• [Task instructions]: Extract every line of the rows below word for word, omitting the pictures.

═════ Entries

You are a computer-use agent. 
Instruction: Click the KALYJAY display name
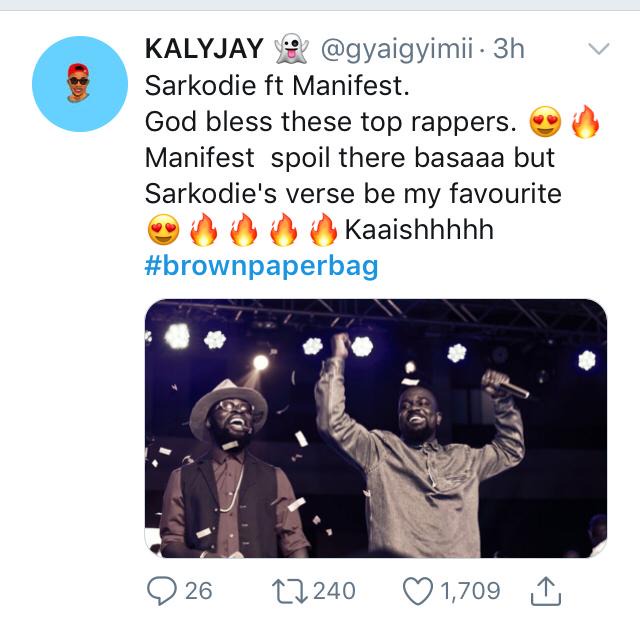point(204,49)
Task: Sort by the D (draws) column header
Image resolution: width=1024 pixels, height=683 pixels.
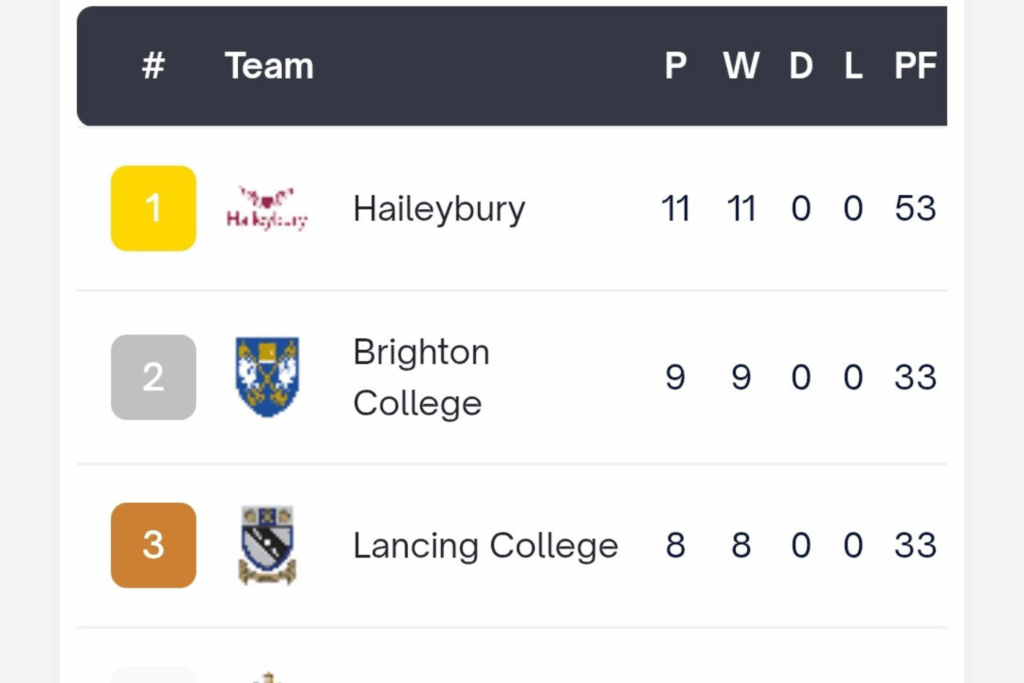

══════════

• [Final result]:
You are a computer-use agent. 
Instruction: Click the KALYJAY display name
point(204,49)
Task: Sort by the D (draws) column header
Image resolution: width=1024 pixels, height=683 pixels.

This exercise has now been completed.